-- Task brief --
Using the material below, print the line that contains "Image resolution: width=936", the line that contains "Click the redo", and every line in between, exactly and nothing else.

-- Material supplied --

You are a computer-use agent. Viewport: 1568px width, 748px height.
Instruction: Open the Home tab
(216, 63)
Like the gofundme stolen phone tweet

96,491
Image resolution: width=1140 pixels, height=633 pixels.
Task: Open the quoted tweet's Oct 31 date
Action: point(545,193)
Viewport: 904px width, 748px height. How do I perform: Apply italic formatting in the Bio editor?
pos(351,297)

* * *

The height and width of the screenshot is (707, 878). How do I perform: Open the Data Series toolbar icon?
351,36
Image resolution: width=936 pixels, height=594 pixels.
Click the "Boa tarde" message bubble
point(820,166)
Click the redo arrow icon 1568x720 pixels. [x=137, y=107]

-- Output for this task --
Image resolution: width=936 pixels, height=594 pixels.
Click the "Boa tarde" message bubble
point(820,166)
Click the redo arrow icon 1568x720 pixels. [x=137, y=107]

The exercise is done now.